§ **Material for this exercise**
- Opening Delimiter -

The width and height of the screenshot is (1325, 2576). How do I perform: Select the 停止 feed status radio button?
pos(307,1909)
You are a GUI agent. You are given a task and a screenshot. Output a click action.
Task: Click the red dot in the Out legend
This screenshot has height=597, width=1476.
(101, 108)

- Closing Delimiter -
- Opening Delimiter -

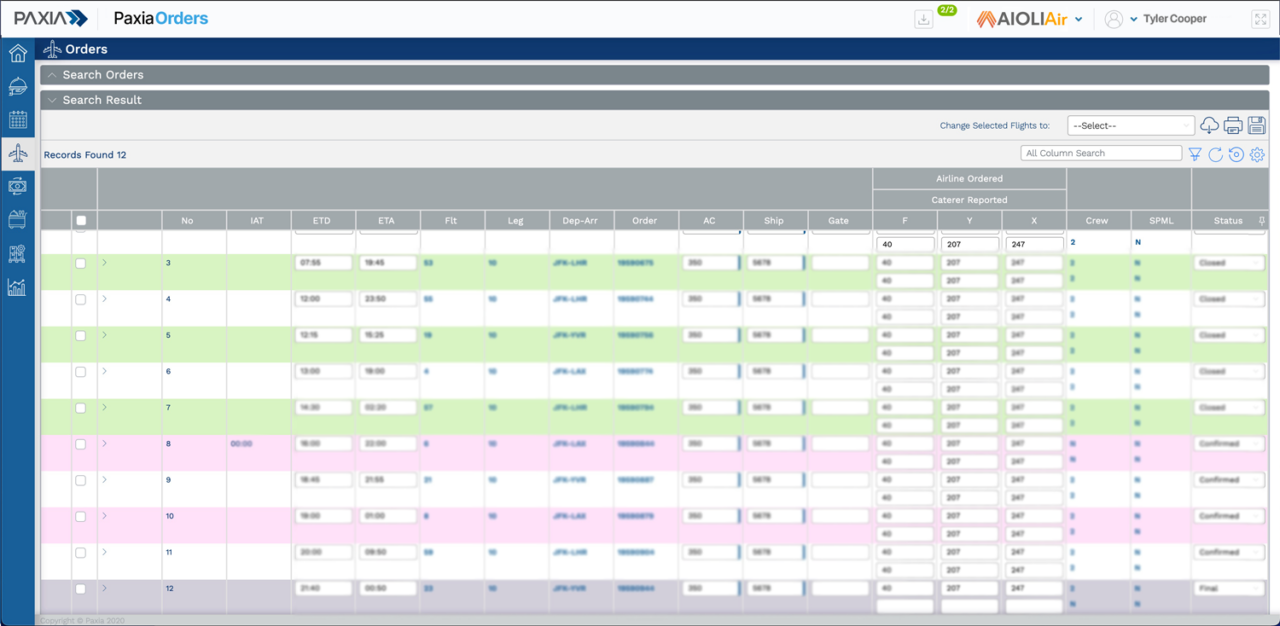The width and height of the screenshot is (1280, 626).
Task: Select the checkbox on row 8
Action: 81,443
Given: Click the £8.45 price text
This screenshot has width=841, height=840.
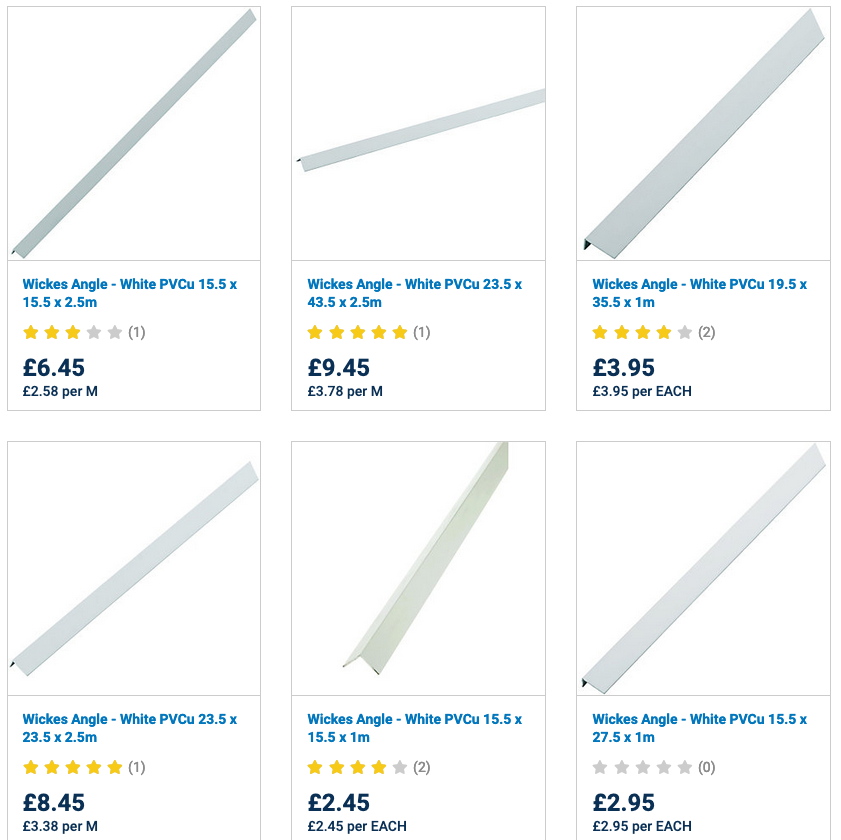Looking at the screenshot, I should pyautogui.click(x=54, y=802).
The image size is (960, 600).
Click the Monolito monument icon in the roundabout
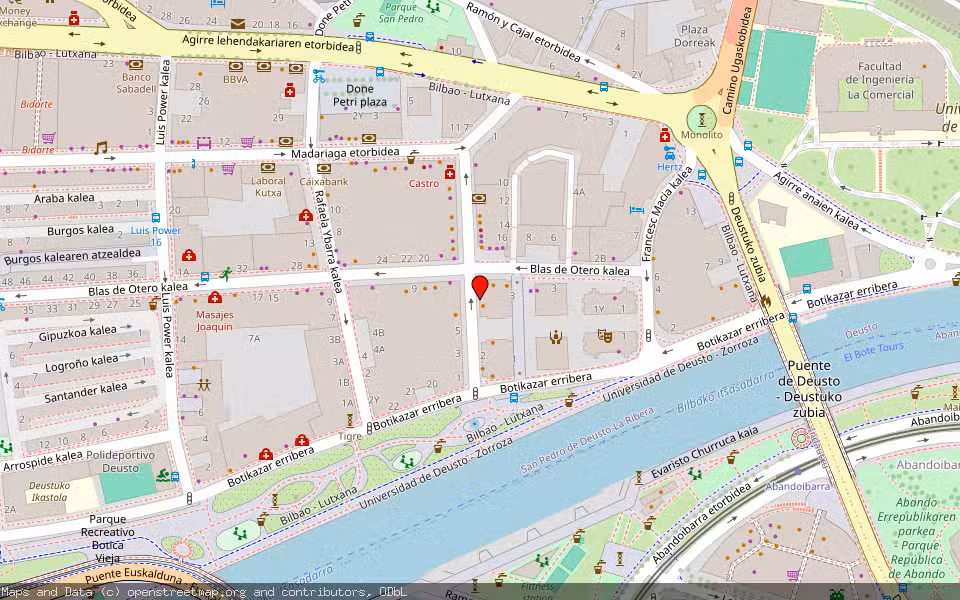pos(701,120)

- Closing Delimiter -
- Opening Delimiter -

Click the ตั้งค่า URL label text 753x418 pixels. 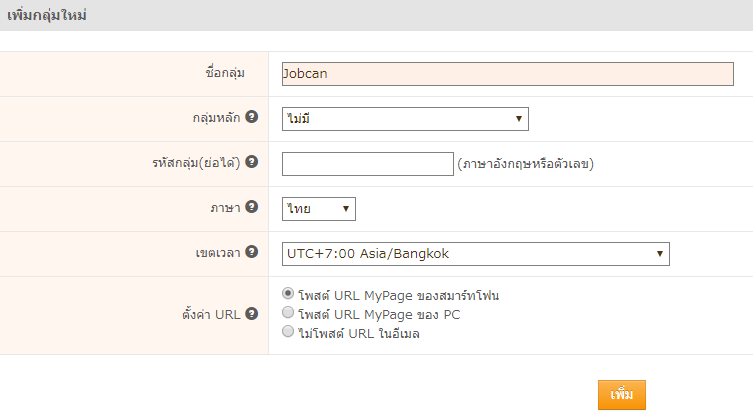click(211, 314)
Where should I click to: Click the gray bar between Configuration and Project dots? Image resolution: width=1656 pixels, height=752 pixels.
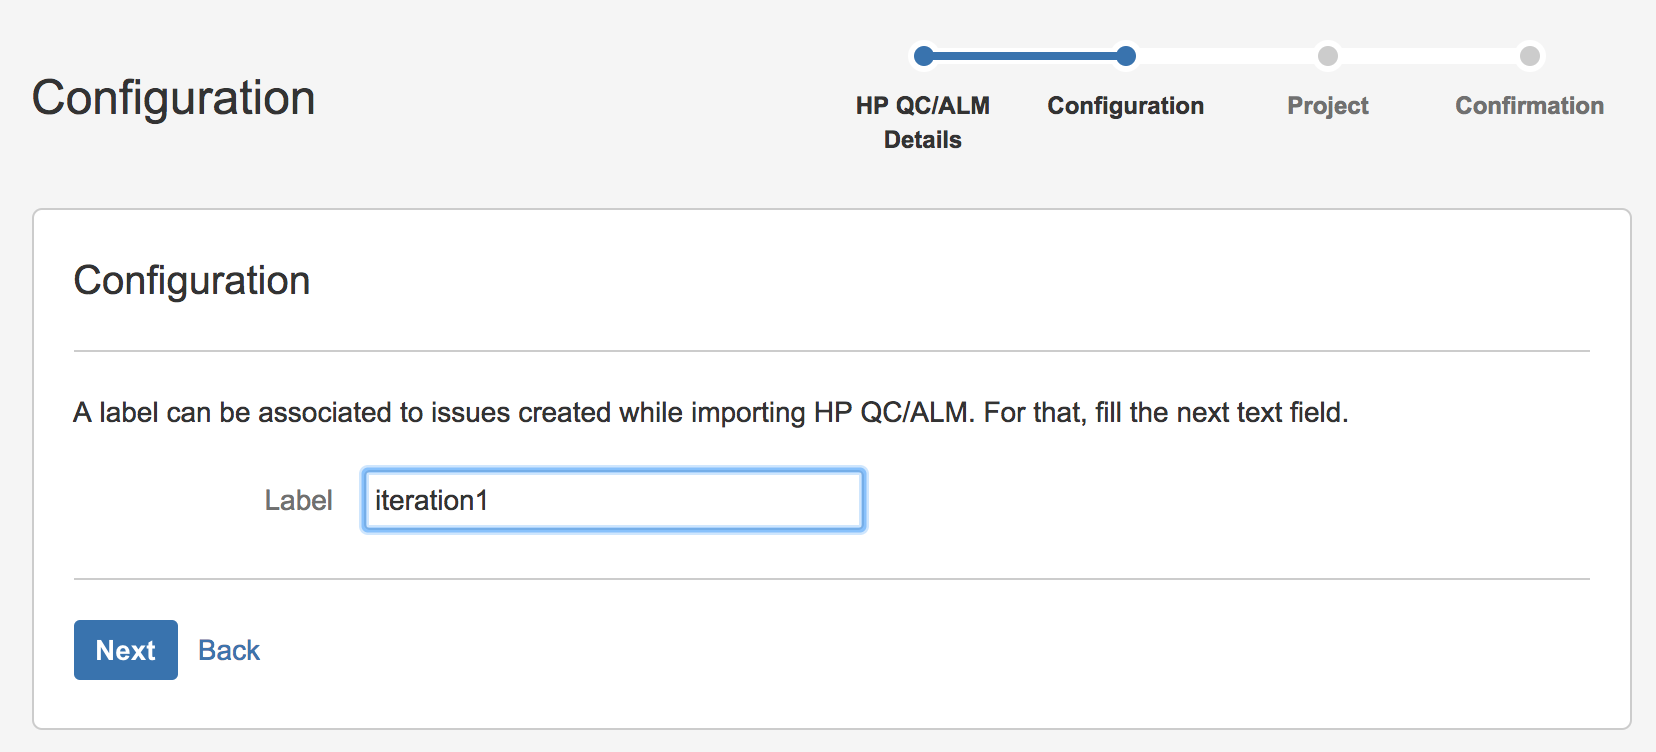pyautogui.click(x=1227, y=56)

- Closing Delimiter -

Reproduce verbatim only the segment of the listing bounded by the line containing "The width and height of the screenshot is (1325, 2576)." and the line containing "Task: Click the red dot in the Out legend", with both boundary lines included.

The width and height of the screenshot is (1325, 2576). How do I perform: Select the 停止 feed status radio button?
pos(307,1909)
You are a GUI agent. You are given a task and a screenshot. Output a click action.
Task: Click the red dot in the Out legend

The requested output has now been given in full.